[Directions for this task] Both the line containing "Open the Λάτσιο team link" and the line containing "Task: Uncheck the schedules checkbox" belong to the span. Output exactly that span from the listing below, and nothing outside it.

******************************

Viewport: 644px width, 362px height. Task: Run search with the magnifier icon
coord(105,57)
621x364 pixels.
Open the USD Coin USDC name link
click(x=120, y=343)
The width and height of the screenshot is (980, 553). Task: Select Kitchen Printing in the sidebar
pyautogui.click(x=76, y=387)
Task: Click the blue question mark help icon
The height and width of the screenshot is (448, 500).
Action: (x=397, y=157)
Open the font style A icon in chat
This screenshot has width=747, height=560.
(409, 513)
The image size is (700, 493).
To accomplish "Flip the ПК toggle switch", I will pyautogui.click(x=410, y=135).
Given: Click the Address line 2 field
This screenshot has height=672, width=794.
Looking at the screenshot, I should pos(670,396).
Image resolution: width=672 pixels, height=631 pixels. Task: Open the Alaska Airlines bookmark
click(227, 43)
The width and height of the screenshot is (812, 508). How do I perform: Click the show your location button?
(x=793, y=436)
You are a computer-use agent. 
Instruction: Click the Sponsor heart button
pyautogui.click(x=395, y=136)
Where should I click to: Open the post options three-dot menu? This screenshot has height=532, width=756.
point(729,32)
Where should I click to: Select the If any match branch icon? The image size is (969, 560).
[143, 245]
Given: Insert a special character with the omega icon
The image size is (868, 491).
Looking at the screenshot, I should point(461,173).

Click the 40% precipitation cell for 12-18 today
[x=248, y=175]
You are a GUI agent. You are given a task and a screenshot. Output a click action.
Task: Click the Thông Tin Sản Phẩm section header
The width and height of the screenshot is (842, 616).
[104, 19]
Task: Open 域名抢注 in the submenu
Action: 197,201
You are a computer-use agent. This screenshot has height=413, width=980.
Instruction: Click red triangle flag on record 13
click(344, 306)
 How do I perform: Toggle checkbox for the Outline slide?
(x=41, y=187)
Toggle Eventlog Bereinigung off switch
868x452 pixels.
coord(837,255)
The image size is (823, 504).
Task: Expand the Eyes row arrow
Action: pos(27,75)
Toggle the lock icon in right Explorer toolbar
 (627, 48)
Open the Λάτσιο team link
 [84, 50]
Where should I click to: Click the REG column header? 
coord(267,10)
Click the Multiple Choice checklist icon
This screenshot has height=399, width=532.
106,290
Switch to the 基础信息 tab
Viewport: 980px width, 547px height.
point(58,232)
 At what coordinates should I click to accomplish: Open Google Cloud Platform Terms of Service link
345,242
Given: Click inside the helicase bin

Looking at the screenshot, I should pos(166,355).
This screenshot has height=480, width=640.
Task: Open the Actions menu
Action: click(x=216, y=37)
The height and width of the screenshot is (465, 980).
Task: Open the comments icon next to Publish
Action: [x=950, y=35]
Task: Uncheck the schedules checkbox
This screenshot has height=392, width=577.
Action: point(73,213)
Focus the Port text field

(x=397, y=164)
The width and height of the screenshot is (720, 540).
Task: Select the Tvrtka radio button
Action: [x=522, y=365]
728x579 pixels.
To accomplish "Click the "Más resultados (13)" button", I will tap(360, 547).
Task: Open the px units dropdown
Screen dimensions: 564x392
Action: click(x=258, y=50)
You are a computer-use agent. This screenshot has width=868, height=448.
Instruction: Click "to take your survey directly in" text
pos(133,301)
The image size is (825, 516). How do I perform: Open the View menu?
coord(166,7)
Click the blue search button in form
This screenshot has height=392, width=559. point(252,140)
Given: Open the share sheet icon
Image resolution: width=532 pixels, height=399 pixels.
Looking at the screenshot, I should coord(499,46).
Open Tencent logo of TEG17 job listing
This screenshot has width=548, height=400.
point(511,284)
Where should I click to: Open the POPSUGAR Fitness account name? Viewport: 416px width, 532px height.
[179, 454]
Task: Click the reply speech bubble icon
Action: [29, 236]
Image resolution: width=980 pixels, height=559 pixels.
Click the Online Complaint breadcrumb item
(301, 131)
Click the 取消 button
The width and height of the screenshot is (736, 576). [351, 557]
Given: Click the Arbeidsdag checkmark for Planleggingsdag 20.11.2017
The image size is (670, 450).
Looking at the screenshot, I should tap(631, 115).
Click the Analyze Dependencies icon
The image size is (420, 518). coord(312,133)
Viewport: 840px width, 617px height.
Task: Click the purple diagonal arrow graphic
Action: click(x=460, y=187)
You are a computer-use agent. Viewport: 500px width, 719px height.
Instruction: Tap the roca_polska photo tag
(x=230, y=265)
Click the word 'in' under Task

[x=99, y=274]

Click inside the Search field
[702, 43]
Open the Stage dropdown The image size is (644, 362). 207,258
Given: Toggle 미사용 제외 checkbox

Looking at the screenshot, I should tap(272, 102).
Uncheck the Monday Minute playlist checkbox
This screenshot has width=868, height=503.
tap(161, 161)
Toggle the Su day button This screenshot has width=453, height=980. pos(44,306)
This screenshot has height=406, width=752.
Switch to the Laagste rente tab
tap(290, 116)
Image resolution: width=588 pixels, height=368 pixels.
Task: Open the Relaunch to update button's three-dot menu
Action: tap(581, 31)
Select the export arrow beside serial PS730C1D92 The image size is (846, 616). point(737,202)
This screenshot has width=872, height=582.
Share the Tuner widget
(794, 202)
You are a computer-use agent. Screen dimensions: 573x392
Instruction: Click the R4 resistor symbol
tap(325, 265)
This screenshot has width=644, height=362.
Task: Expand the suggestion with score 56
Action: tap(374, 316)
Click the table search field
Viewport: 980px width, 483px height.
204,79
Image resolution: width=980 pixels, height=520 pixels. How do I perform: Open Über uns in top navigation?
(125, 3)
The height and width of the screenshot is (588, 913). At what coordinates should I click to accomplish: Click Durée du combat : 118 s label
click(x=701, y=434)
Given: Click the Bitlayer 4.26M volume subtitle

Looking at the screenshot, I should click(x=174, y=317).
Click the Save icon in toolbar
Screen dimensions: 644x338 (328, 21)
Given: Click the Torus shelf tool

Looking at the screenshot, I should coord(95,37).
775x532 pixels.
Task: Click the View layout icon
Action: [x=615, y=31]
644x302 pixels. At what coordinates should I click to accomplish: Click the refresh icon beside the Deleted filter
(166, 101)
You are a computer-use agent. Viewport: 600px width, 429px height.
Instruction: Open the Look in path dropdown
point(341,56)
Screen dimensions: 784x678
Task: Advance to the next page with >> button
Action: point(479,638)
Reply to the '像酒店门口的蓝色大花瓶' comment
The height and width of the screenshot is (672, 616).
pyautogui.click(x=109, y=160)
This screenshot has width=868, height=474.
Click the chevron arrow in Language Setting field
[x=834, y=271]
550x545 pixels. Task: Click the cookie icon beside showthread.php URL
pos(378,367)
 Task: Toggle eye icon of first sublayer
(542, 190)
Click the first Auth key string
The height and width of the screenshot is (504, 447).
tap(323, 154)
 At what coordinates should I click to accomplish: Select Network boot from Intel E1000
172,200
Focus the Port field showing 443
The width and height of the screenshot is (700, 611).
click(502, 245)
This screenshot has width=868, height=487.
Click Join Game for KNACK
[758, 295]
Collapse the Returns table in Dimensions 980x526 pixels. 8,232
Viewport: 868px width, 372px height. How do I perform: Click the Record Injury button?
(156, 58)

******************************

[Result for this task]
Open the Λάτσιο team link
 [84, 50]
Where should I click to: Click the REG column header? 
coord(267,10)
Click the Multiple Choice checklist icon
This screenshot has height=399, width=532.
106,290
Switch to the 基础信息 tab
Viewport: 980px width, 547px height.
point(58,232)
 At what coordinates should I click to accomplish: Open Google Cloud Platform Terms of Service link
345,242
Given: Click inside the helicase bin

Looking at the screenshot, I should pos(166,355).
This screenshot has height=480, width=640.
Task: Open the Actions menu
Action: click(x=216, y=37)
The height and width of the screenshot is (465, 980).
Task: Open the comments icon next to Publish
Action: [x=950, y=35]
Task: Uncheck the schedules checkbox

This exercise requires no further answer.